Part 10

Handling collections as streams

Let's get to know collections, such as lists, as streams of values. Stream is a way of going through a collection of data such that the programmer determines the operation to be performed on each value. No record is kept of the index or the variable being processed at any given time.

With streams, the programmer defines a sequence of events that is executed for each value in a collection. An event chain may include dumping some of the values, converting values ​​from one form to another, or calculations. A stream does not change the values ​​in the original data collection, but merely processes them. If you want to retain the transformations, they need to be compiled into another data collection.

Let's begin to understand the usage of streams through a concrete example. Consider the following problem:

Write a program that reads input from a user and prints statistics about those inputs. When the user enters the string "end", the reading is stopped. Other inputs are numbers in string format. When you stop reading inputs, the program prints the number of positive integers divisible by three, and the average of all values.

// We initialise the scanner and the list into which the input is read
Scanner scanner = new Scanner(System.in);
List<String> inputs = new ArrayList<>();

// reading inputs
while (true) {
    String row = scanner.nextLine();
    if (row.equals("end")) {
        break;
    }

    inputs.add(row);
}

// counting the number of values divisible by three
long numbersDivisibleByThree = inputs.stream()
    .mapToInt(s -> Integer.valueOf(s))
    .filter(number -> number % 3 == 0)
    .count();

// working out the average
double average = inputs.stream()
    .mapToInt(s -> Integer.valueOf(s))
    .average()
    .getAsDouble();

// printing out the statistics
System.out.println("Divisible by three " + numbersDivisibleByThree);
System.out.println("Average number: " + average);

Let's take a closer look at the part of the program above where the inputs are dealt as streams.

// counting the number of values divisible by three
long numbersDivisibleByThree = inputs.stream()
    .mapToInt(s -> Integer.valueOf(s))
    .filter(number -> number % 3 == 0)
    .count();
A stream can be formed from any object that implements the Collection interface (e.g., ArrayList, HashSet, HashMap, ...) with the stream() method. The string values ​​are then converted ("mapped") to integer form using the stream's mapToInt(value -> conversion) method. The conversion is implemented by the valueOf method of the Integer class, which we've used in the past. We then use the filter (value -> filter condition) method to filter out only those numbers that are divisible by three for further processing. Finally, we call the stream's count() method, which counts the number of elements in the stream and returns it as a long type variable.

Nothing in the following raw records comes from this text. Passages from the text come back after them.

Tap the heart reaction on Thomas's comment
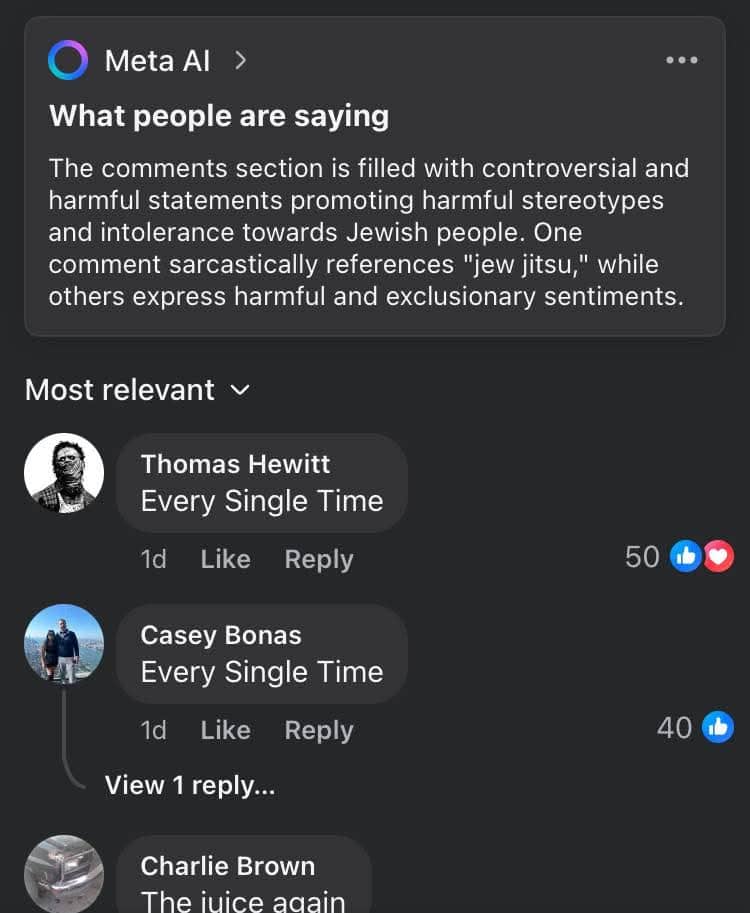 pos(719,557)
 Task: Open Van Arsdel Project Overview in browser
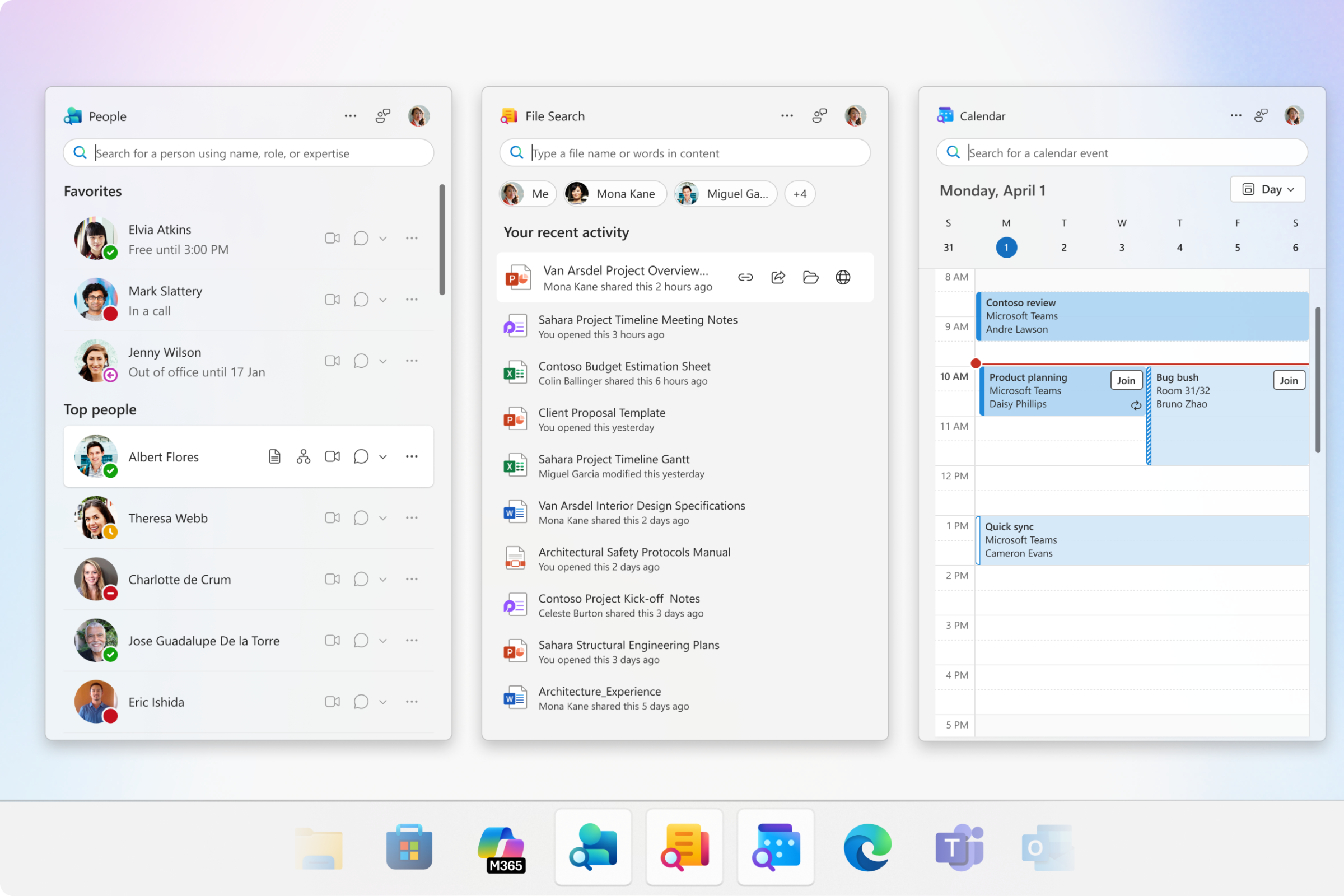(x=843, y=277)
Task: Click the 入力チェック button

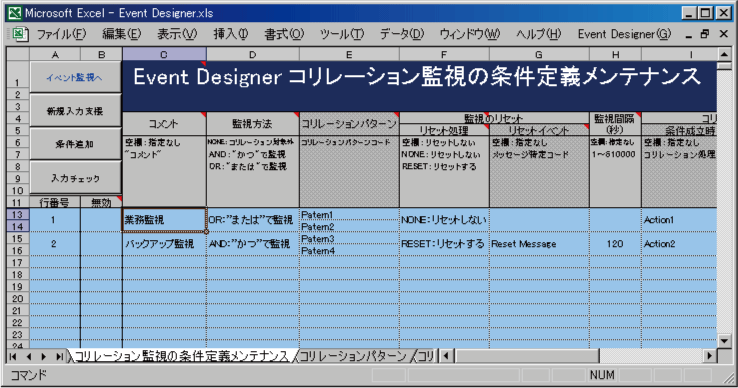Action: (x=75, y=178)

Let's now look at the part of the program that calculates the average of the list elements.

// working out the average
double average = inputs.stream()
    .mapToInt(s -> Integer.valueOf(s))
    .average()
    .getAsDouble();
Calculating the average is possible from a stream that has the mapToInt method called on it. A stream of integers has an average method that returns an OptionalDouble-type object. The object has getAsDouble() method that returns the average of the list values as a double type variable.

A brief summary of the stream methods we've encountered so far.

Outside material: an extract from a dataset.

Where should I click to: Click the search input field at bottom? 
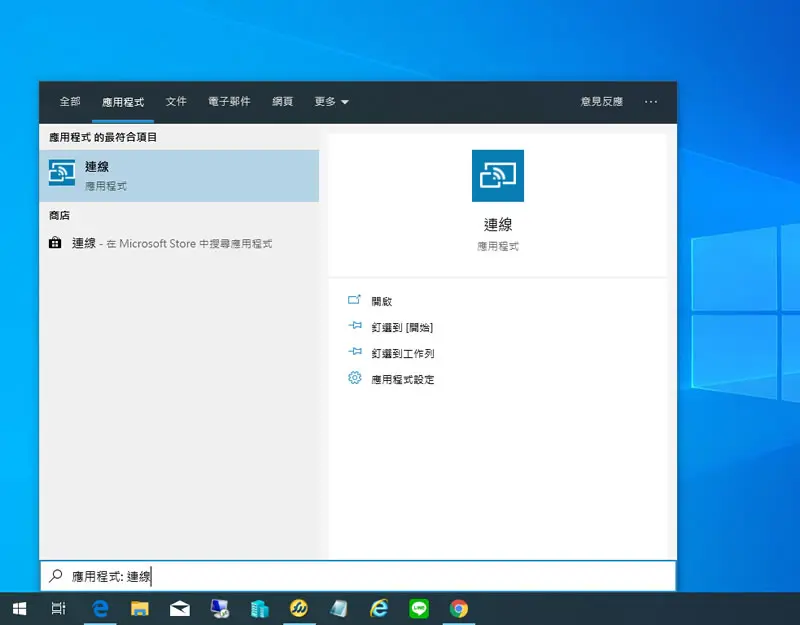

Purpose and method Assumptions
Stream formation: stream() The method is called on collection that implements the Collection interface, such as an ArrayList Object. Something is done on the created stream.
Converting a stream into an integer stream: mapToInt(value -> another) The stream transforms into one containing integers. A stream containing strings can be converted using, for instance, the valueOf method of the Integer class. Something is done with the stream containing integers.
Filtering values: filter(value -> filter condition) The elements that do not satisfy the filter condition are removed from the string. On the right side of the arrow is a statement that returns a boolean. If the boolean is true, the element is accepted into the stream. If the boolean evaluates to false, the value is not accepted into the stream. Something is done with the filtered values.
Calculating the average: average() Returns a OptionalDouble-type object that has a method getAsDouble() that returns a value of type double. Calling the method average() works on streams that contain integers - they can be created with the mapToInt method.
Counting the number of elements in a stream: count() Returns the number of elements in a stream as a long-type value.
Loading
Loading

Lambda Expressions

Stream values ​​are handled by methods related to streams. Methods that handle values ​​get a function as a parameter that determines what is done with each element. What the function does is specific to the method in question. For instance, the filter method used for filtering elements is provided a function which returns a boolean true or false, depending on whether to keep the value in the stream or not. The mapToInt method used for transformation is, on the other hand, provided a function which converts the value to an integer, and so on.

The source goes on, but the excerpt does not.